ABOUT THIS EXERCISE:
Rewrite the entries from the line containing "Identify the location" through the line containing "Describe the element", replacing "comment-body" with "reply-body" and leaving everything else unchanged. Give only those lines.

TASK DATA:
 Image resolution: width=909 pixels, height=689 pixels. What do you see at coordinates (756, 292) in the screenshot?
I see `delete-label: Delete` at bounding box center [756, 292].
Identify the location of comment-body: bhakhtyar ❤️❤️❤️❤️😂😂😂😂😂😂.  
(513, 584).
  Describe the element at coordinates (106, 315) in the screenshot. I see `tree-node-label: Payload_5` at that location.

==

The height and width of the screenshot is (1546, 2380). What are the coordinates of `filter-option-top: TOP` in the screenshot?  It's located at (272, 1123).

THE COMPLETED TASK:
Identify the location of reply-body: bhakhtyar ❤️❤️❤️❤️😂😂😂😂😂😂.  
(513, 584).
  Describe the element at coordinates (106, 315) in the screenshot. I see `tree-node-label: Payload_5` at that location.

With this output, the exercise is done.